ASSIGNED TASK: Only those lines in the data below from the line containing "Screen dimensions: 1265x952" through the line containing "Given: Sort table by Betrag column header", both included, should be restated word for word.

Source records
□ □ □ □
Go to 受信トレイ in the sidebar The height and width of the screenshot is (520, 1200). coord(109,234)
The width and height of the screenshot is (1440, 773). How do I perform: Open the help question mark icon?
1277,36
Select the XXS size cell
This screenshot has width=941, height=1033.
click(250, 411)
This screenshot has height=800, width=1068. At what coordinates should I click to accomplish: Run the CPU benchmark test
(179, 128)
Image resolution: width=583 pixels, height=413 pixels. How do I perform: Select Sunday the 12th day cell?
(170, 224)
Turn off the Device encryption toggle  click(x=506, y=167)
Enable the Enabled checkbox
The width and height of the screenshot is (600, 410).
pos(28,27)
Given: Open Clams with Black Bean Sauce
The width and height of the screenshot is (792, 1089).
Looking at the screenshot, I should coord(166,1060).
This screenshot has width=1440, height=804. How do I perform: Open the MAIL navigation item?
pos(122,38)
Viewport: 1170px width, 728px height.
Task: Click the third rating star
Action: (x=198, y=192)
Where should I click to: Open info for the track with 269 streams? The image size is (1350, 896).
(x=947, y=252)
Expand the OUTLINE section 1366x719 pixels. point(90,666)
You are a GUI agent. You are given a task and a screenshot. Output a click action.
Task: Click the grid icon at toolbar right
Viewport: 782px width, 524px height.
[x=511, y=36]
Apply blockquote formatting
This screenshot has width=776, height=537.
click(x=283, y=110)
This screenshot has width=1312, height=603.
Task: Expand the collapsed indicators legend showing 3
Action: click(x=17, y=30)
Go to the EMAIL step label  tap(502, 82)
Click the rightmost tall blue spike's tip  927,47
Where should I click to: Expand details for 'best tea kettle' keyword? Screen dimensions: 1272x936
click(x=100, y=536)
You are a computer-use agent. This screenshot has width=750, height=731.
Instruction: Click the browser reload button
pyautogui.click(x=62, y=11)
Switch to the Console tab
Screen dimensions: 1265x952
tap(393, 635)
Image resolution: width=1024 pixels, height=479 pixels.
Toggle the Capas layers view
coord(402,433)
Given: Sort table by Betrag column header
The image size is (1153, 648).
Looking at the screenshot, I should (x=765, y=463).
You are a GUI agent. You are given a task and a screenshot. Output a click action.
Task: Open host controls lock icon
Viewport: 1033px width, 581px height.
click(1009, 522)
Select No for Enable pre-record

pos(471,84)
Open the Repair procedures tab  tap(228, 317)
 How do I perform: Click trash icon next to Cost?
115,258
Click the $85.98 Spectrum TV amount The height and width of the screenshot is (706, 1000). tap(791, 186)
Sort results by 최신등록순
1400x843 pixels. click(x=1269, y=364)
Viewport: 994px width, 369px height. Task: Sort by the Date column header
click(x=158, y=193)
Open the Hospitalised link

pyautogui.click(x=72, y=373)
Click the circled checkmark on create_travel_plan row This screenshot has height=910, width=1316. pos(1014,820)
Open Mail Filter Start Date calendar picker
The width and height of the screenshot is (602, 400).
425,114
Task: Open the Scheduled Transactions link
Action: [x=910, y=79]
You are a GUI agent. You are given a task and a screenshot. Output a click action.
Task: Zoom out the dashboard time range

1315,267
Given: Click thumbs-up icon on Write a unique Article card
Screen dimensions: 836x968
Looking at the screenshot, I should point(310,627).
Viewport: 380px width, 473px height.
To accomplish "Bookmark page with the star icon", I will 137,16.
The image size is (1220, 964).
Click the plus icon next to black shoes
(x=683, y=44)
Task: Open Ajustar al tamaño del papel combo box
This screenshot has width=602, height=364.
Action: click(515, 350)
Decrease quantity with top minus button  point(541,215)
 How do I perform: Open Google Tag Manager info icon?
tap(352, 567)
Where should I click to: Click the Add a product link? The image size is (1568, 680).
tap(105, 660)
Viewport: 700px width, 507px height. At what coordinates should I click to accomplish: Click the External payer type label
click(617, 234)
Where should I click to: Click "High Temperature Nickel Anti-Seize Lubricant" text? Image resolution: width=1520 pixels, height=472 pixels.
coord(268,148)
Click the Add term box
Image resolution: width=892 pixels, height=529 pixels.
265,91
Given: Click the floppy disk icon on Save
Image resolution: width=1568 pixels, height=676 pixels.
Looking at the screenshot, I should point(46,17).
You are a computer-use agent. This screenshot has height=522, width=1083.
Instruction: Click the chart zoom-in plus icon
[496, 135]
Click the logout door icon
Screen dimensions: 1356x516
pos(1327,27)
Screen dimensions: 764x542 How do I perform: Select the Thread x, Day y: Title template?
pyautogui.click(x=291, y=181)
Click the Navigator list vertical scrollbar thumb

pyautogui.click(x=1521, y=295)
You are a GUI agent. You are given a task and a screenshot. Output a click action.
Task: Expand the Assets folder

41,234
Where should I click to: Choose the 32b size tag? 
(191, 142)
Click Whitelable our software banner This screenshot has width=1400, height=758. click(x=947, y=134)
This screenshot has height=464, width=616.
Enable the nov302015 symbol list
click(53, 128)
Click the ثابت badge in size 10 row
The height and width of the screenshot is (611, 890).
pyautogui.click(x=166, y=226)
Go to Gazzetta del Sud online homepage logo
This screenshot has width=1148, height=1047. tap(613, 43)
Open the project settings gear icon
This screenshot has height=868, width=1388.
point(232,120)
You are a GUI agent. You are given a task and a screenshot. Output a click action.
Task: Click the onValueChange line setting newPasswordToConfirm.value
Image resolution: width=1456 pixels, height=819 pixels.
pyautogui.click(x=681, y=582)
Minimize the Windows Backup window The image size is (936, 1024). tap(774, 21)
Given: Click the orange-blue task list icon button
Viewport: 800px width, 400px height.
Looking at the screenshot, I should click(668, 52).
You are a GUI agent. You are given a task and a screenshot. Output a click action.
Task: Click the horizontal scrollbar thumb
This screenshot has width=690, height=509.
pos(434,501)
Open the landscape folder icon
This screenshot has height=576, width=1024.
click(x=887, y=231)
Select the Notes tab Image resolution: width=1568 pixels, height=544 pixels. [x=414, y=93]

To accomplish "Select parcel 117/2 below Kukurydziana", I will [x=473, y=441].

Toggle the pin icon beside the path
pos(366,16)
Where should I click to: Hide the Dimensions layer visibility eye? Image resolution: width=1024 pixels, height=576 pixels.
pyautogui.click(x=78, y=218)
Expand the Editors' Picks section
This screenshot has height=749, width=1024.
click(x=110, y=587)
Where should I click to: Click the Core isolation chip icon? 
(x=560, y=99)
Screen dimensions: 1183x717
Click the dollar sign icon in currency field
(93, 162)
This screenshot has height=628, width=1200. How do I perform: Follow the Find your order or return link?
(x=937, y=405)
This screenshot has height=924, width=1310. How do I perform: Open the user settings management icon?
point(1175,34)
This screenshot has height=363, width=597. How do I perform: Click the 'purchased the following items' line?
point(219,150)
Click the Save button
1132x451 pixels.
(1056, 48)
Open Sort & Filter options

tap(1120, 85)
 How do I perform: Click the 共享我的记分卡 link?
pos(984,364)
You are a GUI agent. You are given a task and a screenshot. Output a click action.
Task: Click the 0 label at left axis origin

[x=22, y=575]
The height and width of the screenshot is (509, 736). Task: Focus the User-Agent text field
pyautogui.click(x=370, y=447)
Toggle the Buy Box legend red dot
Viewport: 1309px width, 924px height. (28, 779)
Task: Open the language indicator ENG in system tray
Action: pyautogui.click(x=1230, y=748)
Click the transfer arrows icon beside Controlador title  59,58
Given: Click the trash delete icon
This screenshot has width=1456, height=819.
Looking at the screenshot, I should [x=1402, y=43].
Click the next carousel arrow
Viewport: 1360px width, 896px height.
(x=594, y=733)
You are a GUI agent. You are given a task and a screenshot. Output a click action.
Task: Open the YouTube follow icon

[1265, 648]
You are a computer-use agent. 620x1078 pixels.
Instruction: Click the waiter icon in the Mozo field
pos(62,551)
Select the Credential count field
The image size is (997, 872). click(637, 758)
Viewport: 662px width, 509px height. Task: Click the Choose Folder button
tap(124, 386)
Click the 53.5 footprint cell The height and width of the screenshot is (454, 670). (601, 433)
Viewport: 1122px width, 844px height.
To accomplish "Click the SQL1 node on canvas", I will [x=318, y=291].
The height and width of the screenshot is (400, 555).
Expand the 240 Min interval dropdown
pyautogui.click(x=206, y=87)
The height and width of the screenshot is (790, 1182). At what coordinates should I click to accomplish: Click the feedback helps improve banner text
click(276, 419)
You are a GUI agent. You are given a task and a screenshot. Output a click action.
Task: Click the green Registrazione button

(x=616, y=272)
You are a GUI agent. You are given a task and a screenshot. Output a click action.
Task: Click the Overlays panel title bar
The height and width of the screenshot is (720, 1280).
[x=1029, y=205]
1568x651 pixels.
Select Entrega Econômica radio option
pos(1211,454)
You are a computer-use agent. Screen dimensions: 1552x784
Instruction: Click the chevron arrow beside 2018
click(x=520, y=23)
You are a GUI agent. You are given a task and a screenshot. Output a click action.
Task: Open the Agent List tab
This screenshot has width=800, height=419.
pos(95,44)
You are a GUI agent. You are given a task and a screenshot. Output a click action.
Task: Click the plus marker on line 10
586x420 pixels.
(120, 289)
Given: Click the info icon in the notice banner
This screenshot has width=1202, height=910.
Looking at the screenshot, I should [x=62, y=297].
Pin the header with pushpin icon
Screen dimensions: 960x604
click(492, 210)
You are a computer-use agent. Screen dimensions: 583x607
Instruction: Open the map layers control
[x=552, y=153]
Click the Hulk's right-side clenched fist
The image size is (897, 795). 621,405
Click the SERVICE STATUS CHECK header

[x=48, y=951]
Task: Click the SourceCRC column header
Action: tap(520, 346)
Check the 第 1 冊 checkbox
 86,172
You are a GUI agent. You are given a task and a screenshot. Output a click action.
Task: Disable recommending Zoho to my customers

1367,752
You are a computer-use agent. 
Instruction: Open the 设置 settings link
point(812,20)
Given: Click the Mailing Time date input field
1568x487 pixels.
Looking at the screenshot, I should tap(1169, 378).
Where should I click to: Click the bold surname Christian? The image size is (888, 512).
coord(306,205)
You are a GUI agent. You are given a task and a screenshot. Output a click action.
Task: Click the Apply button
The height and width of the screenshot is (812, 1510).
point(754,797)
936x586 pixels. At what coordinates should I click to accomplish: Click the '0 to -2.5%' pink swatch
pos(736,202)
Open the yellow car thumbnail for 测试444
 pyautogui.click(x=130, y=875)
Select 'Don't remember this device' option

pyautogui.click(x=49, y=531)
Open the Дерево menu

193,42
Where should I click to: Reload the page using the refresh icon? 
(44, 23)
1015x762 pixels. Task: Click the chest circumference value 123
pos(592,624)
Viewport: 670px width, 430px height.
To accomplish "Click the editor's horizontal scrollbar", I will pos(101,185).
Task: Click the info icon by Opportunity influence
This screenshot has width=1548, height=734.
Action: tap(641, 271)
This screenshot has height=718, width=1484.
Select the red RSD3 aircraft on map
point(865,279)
□ □ □ □
ANSWER AREA:
Screen dimensions: 1265x952
tap(393, 635)
Image resolution: width=1024 pixels, height=479 pixels.
Toggle the Capas layers view
coord(402,433)
Given: Sort table by Betrag column header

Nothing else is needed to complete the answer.